_Problem statement_
All of the data below is to be returned unaltered.

++++ Excerpted records

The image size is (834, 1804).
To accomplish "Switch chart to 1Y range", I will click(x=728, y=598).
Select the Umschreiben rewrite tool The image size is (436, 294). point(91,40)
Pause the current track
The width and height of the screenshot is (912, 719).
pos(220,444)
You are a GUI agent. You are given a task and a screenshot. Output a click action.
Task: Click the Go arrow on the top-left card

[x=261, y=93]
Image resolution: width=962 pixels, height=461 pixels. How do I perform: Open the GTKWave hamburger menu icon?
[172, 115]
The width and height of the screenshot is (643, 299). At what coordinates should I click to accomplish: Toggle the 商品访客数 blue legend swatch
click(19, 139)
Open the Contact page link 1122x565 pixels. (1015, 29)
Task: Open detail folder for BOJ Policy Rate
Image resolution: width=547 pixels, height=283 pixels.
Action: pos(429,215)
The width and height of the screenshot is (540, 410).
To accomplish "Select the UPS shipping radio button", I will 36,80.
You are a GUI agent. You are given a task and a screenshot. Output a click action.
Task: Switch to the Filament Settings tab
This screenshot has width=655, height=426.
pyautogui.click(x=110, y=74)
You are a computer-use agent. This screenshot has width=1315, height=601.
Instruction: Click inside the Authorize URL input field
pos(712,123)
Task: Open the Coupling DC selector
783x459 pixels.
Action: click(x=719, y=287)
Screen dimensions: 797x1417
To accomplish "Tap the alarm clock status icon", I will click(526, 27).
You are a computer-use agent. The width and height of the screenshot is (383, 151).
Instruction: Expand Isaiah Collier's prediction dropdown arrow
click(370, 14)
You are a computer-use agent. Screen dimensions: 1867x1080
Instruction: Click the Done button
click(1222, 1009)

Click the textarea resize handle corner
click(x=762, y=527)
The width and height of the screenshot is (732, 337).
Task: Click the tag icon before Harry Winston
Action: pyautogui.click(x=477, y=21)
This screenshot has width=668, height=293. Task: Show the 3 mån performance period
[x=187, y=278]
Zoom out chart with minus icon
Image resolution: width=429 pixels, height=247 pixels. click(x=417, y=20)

++++++++

_Answer to this problem_
The image size is (834, 1804).
To accomplish "Switch chart to 1Y range", I will click(x=728, y=598).
Select the Umschreiben rewrite tool The image size is (436, 294). point(91,40)
Pause the current track
The width and height of the screenshot is (912, 719).
pos(220,444)
You are a GUI agent. You are given a task and a screenshot. Output a click action.
Task: Click the Go arrow on the top-left card

[x=261, y=93]
Image resolution: width=962 pixels, height=461 pixels. How do I perform: Open the GTKWave hamburger menu icon?
[172, 115]
The width and height of the screenshot is (643, 299). At what coordinates should I click to accomplish: Toggle the 商品访客数 blue legend swatch
click(19, 139)
Open the Contact page link 1122x565 pixels. (1015, 29)
Task: Open detail folder for BOJ Policy Rate
Image resolution: width=547 pixels, height=283 pixels.
Action: pos(429,215)
The width and height of the screenshot is (540, 410).
To accomplish "Select the UPS shipping radio button", I will 36,80.
You are a GUI agent. You are given a task and a screenshot. Output a click action.
Task: Switch to the Filament Settings tab
This screenshot has width=655, height=426.
pyautogui.click(x=110, y=74)
You are a computer-use agent. This screenshot has width=1315, height=601.
Instruction: Click inside the Authorize URL input field
pos(712,123)
Task: Open the Coupling DC selector
783x459 pixels.
Action: click(x=719, y=287)
Screen dimensions: 797x1417
To accomplish "Tap the alarm clock status icon", I will click(526, 27).
You are a computer-use agent. The width and height of the screenshot is (383, 151).
Instruction: Expand Isaiah Collier's prediction dropdown arrow
click(370, 14)
You are a computer-use agent. Screen dimensions: 1867x1080
Instruction: Click the Done button
click(1222, 1009)

Click the textarea resize handle corner
click(x=762, y=527)
The width and height of the screenshot is (732, 337).
Task: Click the tag icon before Harry Winston
Action: pyautogui.click(x=477, y=21)
This screenshot has width=668, height=293. Task: Show the 3 mån performance period
[x=187, y=278]
Zoom out chart with minus icon
Image resolution: width=429 pixels, height=247 pixels. click(x=417, y=20)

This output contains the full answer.